2) our suggestion that parents slow down and “wait” and use a range of ways to check in with the baby or child to observe and listen closely to what THEY are asking for, wanting, or needing, not leaping to what we think they need, and
3) the way in which we ask or challenge parents to consider and be mindful about the possibilities that when our babies and chldren cry or are distressed, and we rush to soothe them, it is OUR feelings and discomfort that we are serving, not necessarily theirs.
One easy way to understand this is to draw a familiar parallel. If you were in a grocery store with your parent or grandparent, or traveling with a frail or elderly relative and on the way into the store, they tripped and fell in the parking lot, or you were walking in a busy airport and an older person fell just ahead of you, what would you regard as the best thing to do?
Would you think it would be best to rush over to them, and perhaps with an “Oh no!” — or even without a word– immediately lift them up on to their feet or move them immediately to a sitting position or pick them up (perhaps with another adult’s help)? Pat them on their backs repeatedly saying “You’re okay, you’re okay.” or “You’re fine, that was just a little fall?”

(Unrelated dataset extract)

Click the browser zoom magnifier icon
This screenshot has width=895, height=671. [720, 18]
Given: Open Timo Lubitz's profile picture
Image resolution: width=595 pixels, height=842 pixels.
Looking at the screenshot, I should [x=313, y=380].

I am going to go ahead and presume that you wouldn’t do that–most of us would not. Why not? Well, it might startle them unnecessarily. It might frighten them. They might not be ready to move their bodies yet. They might be catching their breath and need a few minutes before they’re ready to be helped up. We might not know how or if they are hurting, and what sort of emotional or physical pain we might cause by moving them into positions quickly or without their consent. And perhaps most importantly, because we don’t physically move other adults without checking with them. In short, we all recognize those choices as disrespectful of that person’s autonomy and personhood.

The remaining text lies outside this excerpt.